Ottawa reports its 1st case of monkeypox

·2 min read
A negative stain electron micrograph shows a mulberry-type monkeypox virus particle. Ottawa reported its first case in the city on Friday. (CDC - image credit)
A negative stain electron micrograph shows a mulberry-type monkeypox virus particle. Ottawa reported its first case in the city on Friday. (CDC - image credit)

Ottawa's first lab-confirmed case of monkeypox has been detected in a local resident, according to health officials.

The person has recovered from the infectious disease, the city said in a news release Friday afternoon.
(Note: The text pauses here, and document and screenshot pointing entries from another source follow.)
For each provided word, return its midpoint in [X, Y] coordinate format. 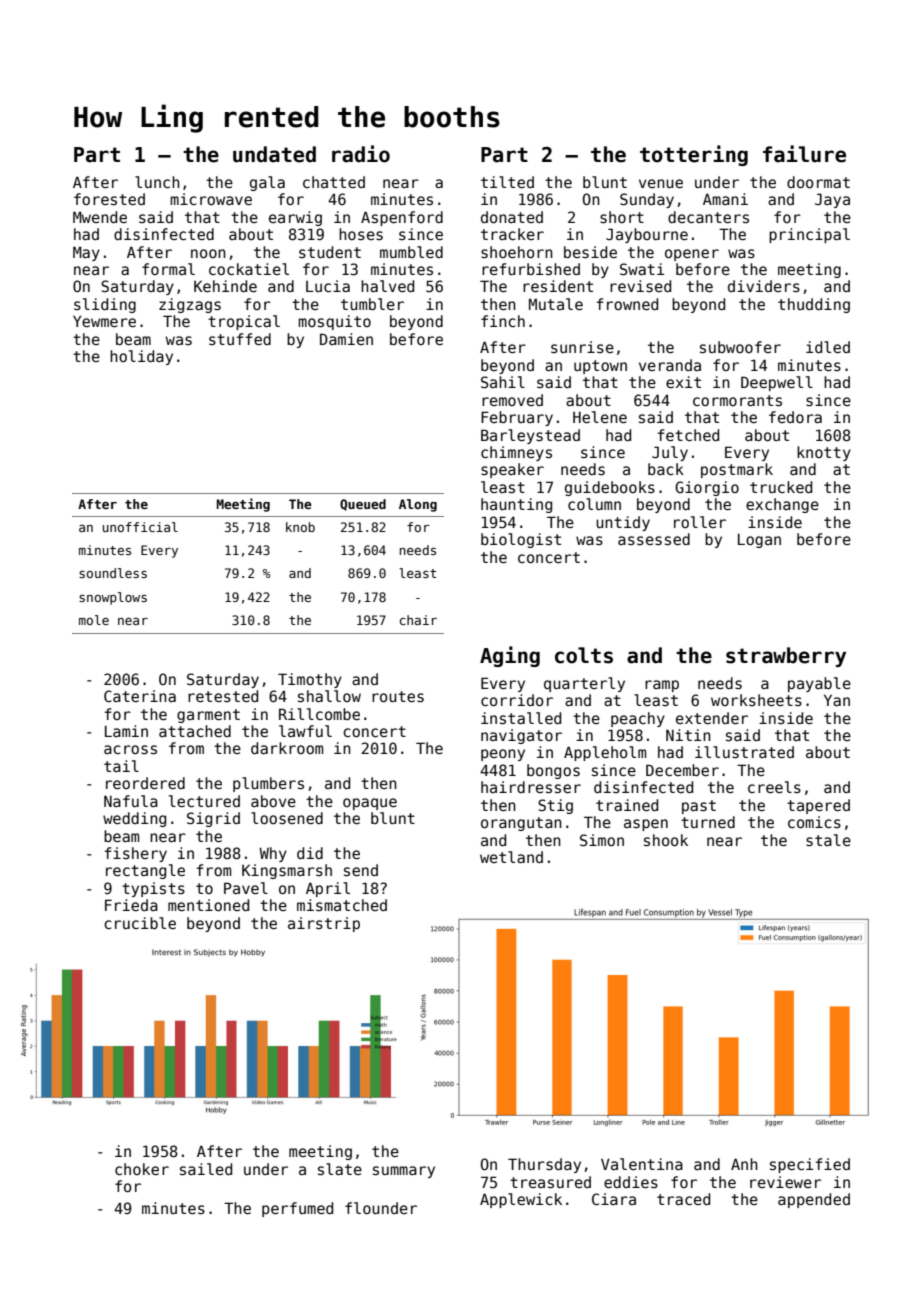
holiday [141, 357]
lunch [157, 182]
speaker [512, 470]
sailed [206, 1169]
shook [666, 840]
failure [804, 154]
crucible [140, 923]
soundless [113, 573]
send [361, 870]
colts [584, 655]
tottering [694, 155]
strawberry [786, 657]
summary [404, 1172]
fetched [688, 435]
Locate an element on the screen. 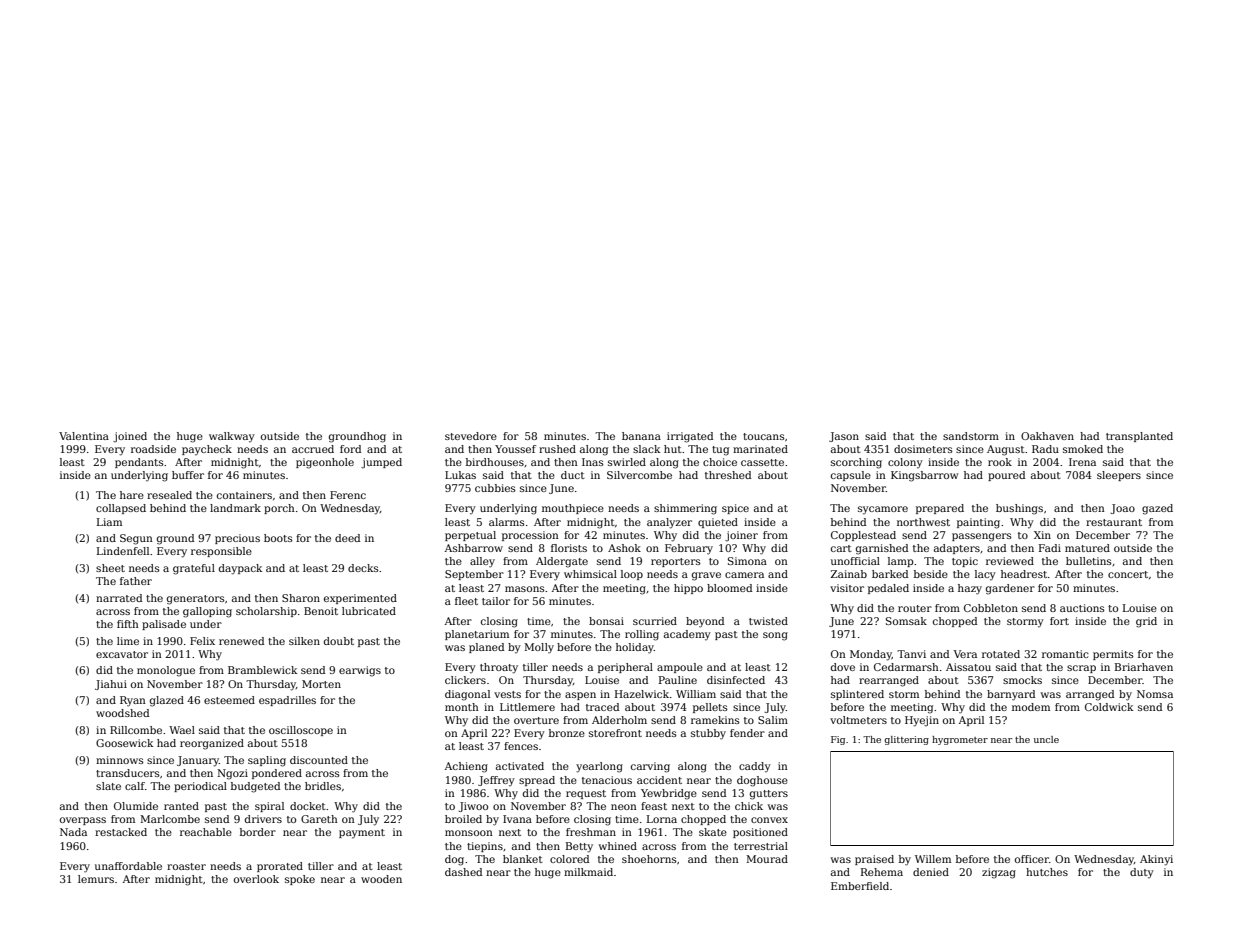 The image size is (1233, 952). Simona is located at coordinates (747, 561).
The symptoms include fever, chills, swollen lymph nodes, headache, exhaustion and a rash — or pox lesions — that often appears on the face and extremities a few days after symptoms begin. It can also spread to other parts of the body.

Ottawa Public Health (OPH) has followed up with close contacts of the person, and says risk to the public remains low.

The rare disease comes from the same family of viruses that cause smallpox, which the World Health Organization declared eradicated in 1980.

It's not highly contagious, generally transmitted through prolonged close contact.

The lesions it creates typically go through stages: from flat to slightly raised, then filled with clear, later yellowish fluid. It can then crust, dry up and fall off, according to the news release.

Transmission occurs through contact to exposed skin, the respiratory tract or the mucous membranes, like the eyes, mouth or nose. While most people recover from the illness on their own, OPH is encouraging residents to report symptoms to health-care providers. It has also provided relevant information to physicians.

Monkeypox can spread through body fluids from lesions, dried up scabs, contaminated clothing and bedding, as well as through respiratory droplets following prolonged face-to-face contact.

The infectious disease is caused by a virus found in some animal species of central and western Africa, having occasionally infected humans there — although cases have developed in countries around the world recently.

As of Thursday, Toronto had nine confirmed cases of monkeypox, with 23 other cases under investigation.

Across Canada, more than 100 cases have been confirmed, with the majority — 98 cases — in Quebec.

In Ottawa and in accordance with guidance from the Ministry of Health, OPH has administered smallpox vaccine IMVAMUNE to high-risk contacts of a confirmed case.